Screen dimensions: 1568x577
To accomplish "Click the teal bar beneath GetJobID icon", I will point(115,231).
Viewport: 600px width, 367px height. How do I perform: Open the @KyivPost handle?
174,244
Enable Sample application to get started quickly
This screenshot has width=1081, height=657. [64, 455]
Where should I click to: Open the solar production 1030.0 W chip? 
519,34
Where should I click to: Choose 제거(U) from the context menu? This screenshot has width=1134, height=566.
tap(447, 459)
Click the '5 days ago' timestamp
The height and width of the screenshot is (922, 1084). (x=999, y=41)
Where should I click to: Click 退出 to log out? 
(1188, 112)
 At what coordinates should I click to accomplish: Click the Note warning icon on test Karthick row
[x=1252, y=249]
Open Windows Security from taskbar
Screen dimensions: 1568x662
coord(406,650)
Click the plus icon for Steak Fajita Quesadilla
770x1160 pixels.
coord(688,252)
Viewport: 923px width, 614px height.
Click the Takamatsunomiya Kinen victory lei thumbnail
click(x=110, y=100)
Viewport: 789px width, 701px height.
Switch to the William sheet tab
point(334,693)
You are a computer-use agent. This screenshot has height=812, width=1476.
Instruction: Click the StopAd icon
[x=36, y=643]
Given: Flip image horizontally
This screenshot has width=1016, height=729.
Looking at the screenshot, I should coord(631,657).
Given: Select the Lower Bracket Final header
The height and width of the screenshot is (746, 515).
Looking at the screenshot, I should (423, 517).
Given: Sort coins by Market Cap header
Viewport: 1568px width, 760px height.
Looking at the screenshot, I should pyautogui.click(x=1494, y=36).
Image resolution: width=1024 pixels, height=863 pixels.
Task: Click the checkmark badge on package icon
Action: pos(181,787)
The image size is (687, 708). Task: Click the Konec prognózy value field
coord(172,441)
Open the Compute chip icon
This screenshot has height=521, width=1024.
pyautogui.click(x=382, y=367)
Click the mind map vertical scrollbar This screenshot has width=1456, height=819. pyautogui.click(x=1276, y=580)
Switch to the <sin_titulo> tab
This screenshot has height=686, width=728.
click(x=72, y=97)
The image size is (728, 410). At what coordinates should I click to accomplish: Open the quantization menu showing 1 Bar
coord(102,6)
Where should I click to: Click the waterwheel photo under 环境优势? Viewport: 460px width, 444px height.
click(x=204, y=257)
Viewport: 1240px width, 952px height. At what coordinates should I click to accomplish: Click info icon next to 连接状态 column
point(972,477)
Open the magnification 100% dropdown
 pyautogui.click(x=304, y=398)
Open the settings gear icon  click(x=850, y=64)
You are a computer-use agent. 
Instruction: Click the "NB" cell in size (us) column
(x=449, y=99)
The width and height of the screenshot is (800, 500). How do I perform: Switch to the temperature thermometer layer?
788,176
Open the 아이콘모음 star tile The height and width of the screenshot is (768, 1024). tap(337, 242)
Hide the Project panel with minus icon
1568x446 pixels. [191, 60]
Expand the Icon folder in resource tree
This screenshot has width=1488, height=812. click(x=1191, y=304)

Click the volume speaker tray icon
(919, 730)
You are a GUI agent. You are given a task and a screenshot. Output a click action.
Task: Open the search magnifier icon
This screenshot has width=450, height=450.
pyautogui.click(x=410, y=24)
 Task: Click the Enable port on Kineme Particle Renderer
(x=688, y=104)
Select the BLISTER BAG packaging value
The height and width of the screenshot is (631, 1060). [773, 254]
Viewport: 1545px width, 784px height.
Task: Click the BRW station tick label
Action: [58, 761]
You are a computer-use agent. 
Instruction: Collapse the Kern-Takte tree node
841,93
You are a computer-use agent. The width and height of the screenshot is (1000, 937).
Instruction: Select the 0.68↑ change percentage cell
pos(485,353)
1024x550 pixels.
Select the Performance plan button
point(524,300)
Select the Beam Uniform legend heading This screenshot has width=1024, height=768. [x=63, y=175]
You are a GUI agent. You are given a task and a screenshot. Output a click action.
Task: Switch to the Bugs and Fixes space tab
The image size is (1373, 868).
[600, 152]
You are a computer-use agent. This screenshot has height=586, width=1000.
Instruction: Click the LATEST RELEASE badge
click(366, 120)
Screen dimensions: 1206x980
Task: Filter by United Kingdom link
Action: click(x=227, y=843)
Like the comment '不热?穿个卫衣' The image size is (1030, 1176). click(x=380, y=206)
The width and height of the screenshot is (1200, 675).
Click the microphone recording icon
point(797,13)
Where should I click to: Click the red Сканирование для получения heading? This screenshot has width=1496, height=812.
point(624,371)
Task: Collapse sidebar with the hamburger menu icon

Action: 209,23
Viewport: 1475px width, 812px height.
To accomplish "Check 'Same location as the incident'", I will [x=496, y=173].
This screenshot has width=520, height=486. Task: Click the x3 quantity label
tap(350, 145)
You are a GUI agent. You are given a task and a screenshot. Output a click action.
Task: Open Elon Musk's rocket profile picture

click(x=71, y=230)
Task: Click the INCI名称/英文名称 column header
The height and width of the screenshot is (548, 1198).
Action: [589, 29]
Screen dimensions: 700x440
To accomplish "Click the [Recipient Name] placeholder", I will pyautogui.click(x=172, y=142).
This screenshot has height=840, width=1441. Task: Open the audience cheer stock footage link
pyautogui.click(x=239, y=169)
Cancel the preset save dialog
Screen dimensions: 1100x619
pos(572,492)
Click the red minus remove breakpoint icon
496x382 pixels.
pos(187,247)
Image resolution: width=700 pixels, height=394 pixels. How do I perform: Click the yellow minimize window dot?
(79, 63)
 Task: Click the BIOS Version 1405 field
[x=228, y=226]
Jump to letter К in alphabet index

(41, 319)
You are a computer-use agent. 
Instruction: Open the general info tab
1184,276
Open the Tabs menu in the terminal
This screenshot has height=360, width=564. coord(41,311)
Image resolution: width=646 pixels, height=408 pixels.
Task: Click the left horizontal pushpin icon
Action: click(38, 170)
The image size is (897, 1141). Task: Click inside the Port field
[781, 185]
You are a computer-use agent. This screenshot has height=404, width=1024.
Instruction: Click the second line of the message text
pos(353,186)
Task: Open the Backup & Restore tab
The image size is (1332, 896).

* Task instructions *
Convert the rows above into a JSON list of strings, with one string per line and blank lines omitted.

* Task output *
[
  "Screen dimensions: 1568x577",
  "To accomplish \"Click the teal bar beneath GetJobID icon\", I will point(115,231).",
  "Viewport: 600px width, 367px height. How do I perform: Open the @KyivPost handle?",
  "174,244",
  "Enable Sample application to get started quickly",
  "This screenshot has width=1081, height=657. [64, 455]",
  "Where should I click to: Open the solar production 1030.0 W chip? ",
  "519,34",
  "Where should I click to: Choose 제거(U) from the context menu? This screenshot has width=1134, height=566.",
  "tap(447, 459)",
  "Click the '5 days ago' timestamp",
  "The height and width of the screenshot is (922, 1084). (x=999, y=41)",
  "Where should I click to: Click 退出 to log out? ",
  "(1188, 112)",
  " At what coordinates should I click to accomplish: Click the Note warning icon on test Karthick row",
  "[x=1252, y=249]",
  "Open Windows Security from taskbar",
  "Screen dimensions: 1568x662",
  "coord(406,650)",
  "Click the plus icon for Steak Fajita Quesadilla",
  "770x1160 pixels.",
  "coord(688,252)",
  "Viewport: 923px width, 614px height.",
  "Click the Takamatsunomiya Kinen victory lei thumbnail",
  "click(x=110, y=100)",
  "Viewport: 789px width, 701px height.",
  "Switch to the William sheet tab",
  "point(334,693)",
  "You are a computer-use agent. This screenshot has height=812, width=1476.",
  "Instruction: Click the StopAd icon",
  "[x=36, y=643]",
  "Given: Flip image horizontally",
  "This screenshot has width=1016, height=729.",
  "Looking at the screenshot, I should coord(631,657).",
  "Given: Select the Lower Bracket Final header",
  "The height and width of the screenshot is (746, 515).",
  "Looking at the screenshot, I should (423, 517).",
  "Given: Sort coins by Market Cap header",
  "Viewport: 1568px width, 760px height.",
  "Looking at the screenshot, I should pyautogui.click(x=1494, y=36).",
  "Image resolution: width=1024 pixels, height=863 pixels.",
  "Task: Click the checkmark badge on package icon",
  "Action: pos(181,787)",
  "The image size is (687, 708). Task: Click the Konec prognózy value field",
  "coord(172,441)",
  "Open the Compute chip icon",
  "This screenshot has height=521, width=1024.",
  "pyautogui.click(x=382, y=367)",
  "Click the mind map vertical scrollbar This screenshot has width=1456, height=819. pyautogui.click(x=1276, y=580)",
  "Switch to the <sin_titulo> tab",
  "This screenshot has height=686, width=728.",
  "click(x=72, y=97)",
  "The image size is (728, 410). At what coordinates should I click to accomplish: Open the quantization menu showing 1 Bar",
  "coord(102,6)",
  "Where should I click to: Click the waterwheel photo under 环境优势? Viewport: 460px width, 444px height.",
  "click(x=204, y=257)",
  "Viewport: 1240px width, 952px height. At what coordinates should I click to accomplish: Click info icon next to 连接状态 column",
  "point(972,477)",
  "Open the magnification 100% dropdown",
  " pyautogui.click(x=304, y=398)",
  "Open the settings gear icon  click(x=850, y=64)",
  "You are a computer-use agent. ",
  "Instruction: Click the \"NB\" cell in size (us) column",
  "(x=449, y=99)",
  "The width and height of the screenshot is (800, 500). How do I perform: Switch to the temperature thermometer layer?",
  "788,176",
  "Open the 아이콘모음 star tile The height and width of the screenshot is (768, 1024). tap(337, 242)",
  "Hide the Project panel with minus icon",
  "1568x446 pixels. [191, 60]",
  "Expand the Icon folder in resource tree",
  "This screenshot has width=1488, height=812. click(x=1191, y=304)",
  "Click the volume speaker tray icon",
  "(919, 730)",
  "You are a GUI agent. You are given a task and a screenshot. Output a click action.",
  "Task: Open the search magnifier icon",
  "This screenshot has width=450, height=450.",
  "pyautogui.click(x=410, y=24)",
  " Task: Click the Enable port on Kineme Particle Renderer",
  "(x=688, y=104)",
  "Select the BLISTER BAG packaging value",
  "The height and width of the screenshot is (631, 1060). [773, 254]",
  "Viewport: 1545px width, 784px height.",
  "Task: Click the BRW station tick label",
  "Action: [58, 761]",
  "You are a computer-use agent. ",
  "Instruction: Collapse the Kern-Takte tree node",
  "841,93",
  "You are a computer-use agent. The width and height of the screenshot is (1000, 937).",
  "Instruction: Select the 0.68↑ change percentage cell",
  "pos(485,353)",
  "1024x550 pixels.",
  "Select the Performance plan button",
  "point(524,300)",
  "Select the Beam Uniform legend heading This screenshot has width=1024, height=768. [x=63, y=175]",
  "You are a GUI agent. You are given a task and a screenshot. Output a click action.",
  "Task: Switch to the Bugs and Fixes space tab",
  "The image size is (1373, 868).",
  "[600, 152]",
  "You are a computer-use agent. This screenshot has height=586, width=1000.",
  "Instruction: Click the LATEST RELEASE badge",
  "click(366, 120)",
  "Screen dimensions: 1206x980",
  "Task: Filter by United Kingdom link",
  "Action: click(x=227, y=843)",
  "Like the comment '不热?穿个卫衣' The image size is (1030, 1176). click(x=380, y=206)",
  "The width and height of the screenshot is (1200, 675).",
  "Click the microphone recording icon",
  "point(797,13)",
  "Where should I click to: Click the red Сканирование для получения heading? This screenshot has width=1496, height=812.",
  "point(624,371)",
  "Task: Collapse sidebar with the hamburger menu icon",
  "Action: 209,23",
  "Viewport: 1475px width, 812px height.",
  "To accomplish \"Check 'Same location as the incident'\", I will [x=496, y=173].",
  "This screenshot has width=520, height=486. Task: Click the x3 quantity label",
  "tap(350, 145)",
  "You are a GUI agent. You are given a task and a screenshot. Output a click action.",
  "Task: Open Elon Musk's rocket profile picture",
  "click(x=71, y=230)",
  "Task: Click the INCI名称/英文名称 column header",
  "The height and width of the screenshot is (548, 1198).",
  "Action: [589, 29]",
  "Screen dimensions: 700x440",
  "To accomplish \"Click the [Recipient Name] placeholder\", I will pyautogui.click(x=172, y=142).",
  "This screenshot has height=840, width=1441. Task: Open the audience cheer stock footage link",
  "pyautogui.click(x=239, y=169)",
  "Cancel the preset save dialog",
  "Screen dimensions: 1100x619",
  "pos(572,492)",
  "Click the red minus remove breakpoint icon",
  "496x382 pixels.",
  "pos(187,247)",
  "Image resolution: width=700 pixels, height=394 pixels. How do I perform: Click the yellow minimize window dot?",
  "(79, 63)",
  " Task: Click the BIOS Version 1405 field",
  "[x=228, y=226]",
  "Jump to letter К in alphabet index",
  "(41, 319)",
  "You are a computer-use agent. ",
  "Instruction: Open the general info tab",
  "1184,276",
  "Open the Tabs menu in the terminal",
  "This screenshot has height=360, width=564. coord(41,311)",
  "Image resolution: width=646 pixels, height=408 pixels.",
  "Task: Click the left horizontal pushpin icon",
  "Action: click(38, 170)",
  "The image size is (897, 1141). Task: Click inside the Port field",
  "[781, 185]",
  "You are a computer-use agent. This screenshot has height=404, width=1024.",
  "Instruction: Click the second line of the message text",
  "pos(353,186)",
  "Task: Open the Backup & Restore tab",
  "The image size is (1332, 896)."
]